▸ **Prompt**: The expected answer comprises all lines from the entries that contain the string "Rain".

▸ **Material for this exercise**:

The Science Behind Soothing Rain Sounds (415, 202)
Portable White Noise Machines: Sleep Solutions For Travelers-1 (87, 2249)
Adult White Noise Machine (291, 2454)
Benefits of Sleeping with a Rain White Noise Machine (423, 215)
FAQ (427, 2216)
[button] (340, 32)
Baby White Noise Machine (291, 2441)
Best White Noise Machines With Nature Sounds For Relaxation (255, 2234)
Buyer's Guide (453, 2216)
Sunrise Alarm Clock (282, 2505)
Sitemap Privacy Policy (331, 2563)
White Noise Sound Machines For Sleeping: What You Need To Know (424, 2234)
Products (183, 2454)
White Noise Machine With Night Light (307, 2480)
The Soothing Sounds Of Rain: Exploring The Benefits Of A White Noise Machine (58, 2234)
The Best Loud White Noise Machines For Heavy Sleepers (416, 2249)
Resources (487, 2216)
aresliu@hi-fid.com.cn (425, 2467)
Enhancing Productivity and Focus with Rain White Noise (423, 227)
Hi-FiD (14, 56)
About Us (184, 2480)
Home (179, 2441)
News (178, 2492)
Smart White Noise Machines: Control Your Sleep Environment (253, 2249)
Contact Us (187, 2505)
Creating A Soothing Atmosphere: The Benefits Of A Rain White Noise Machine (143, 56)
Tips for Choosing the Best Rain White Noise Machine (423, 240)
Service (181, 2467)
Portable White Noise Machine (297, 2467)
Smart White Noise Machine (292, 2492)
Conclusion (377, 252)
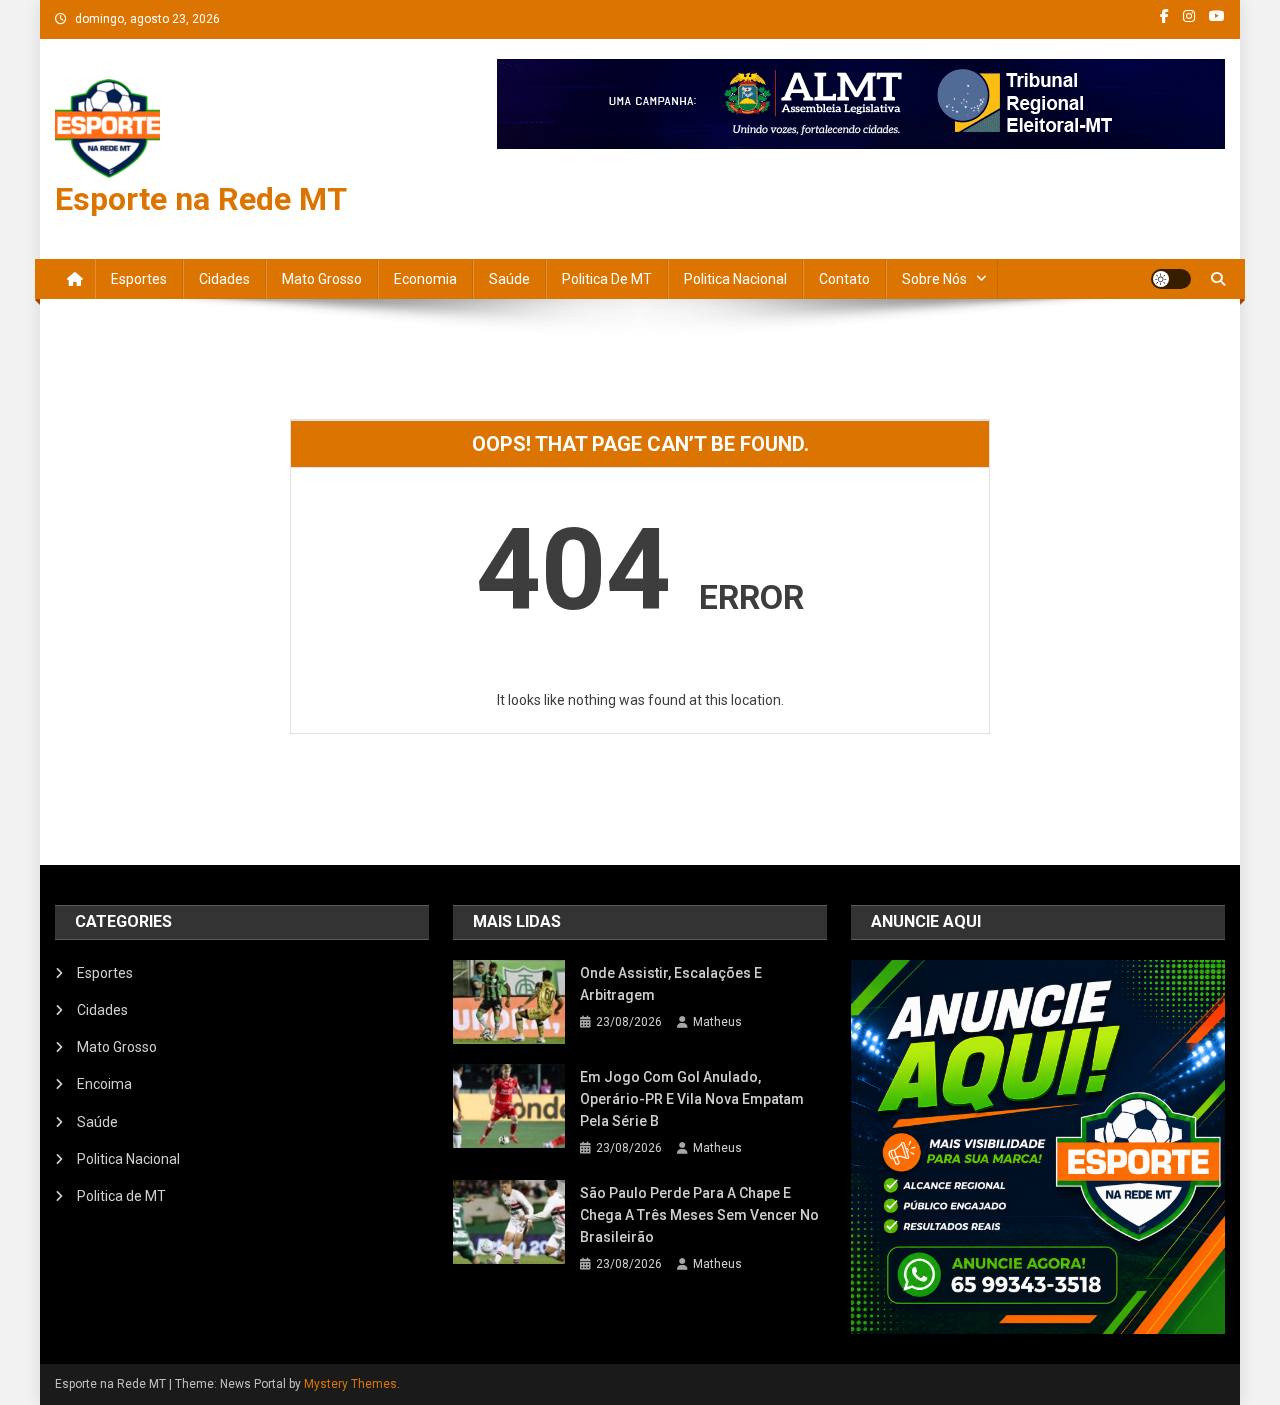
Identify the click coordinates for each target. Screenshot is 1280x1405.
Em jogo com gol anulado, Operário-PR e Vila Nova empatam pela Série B (692, 1099)
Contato (844, 279)
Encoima (104, 1084)
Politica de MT (607, 279)
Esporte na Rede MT (201, 199)
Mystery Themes (350, 1384)
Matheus (717, 1022)
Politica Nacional (735, 279)
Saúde (509, 279)
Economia (425, 279)
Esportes (139, 279)
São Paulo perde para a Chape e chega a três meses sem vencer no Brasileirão (699, 1215)
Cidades (224, 279)
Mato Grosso (322, 279)
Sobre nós (934, 279)
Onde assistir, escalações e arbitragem (671, 984)
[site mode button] (1171, 279)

▸ **Exercise response**:
The Science Behind Soothing Rain Sounds (415, 202)
Benefits of Sleeping with a Rain White Noise Machine (423, 215)
The Soothing Sounds Of Rain: Exploring The Benefits Of A White Noise Machine (58, 2234)
Enhancing Productivity and Focus with Rain White Noise (423, 227)
Creating A Soothing Atmosphere: The Benefits Of A Rain White Noise Machine (143, 56)
Tips for Choosing the Best Rain White Noise Machine (423, 240)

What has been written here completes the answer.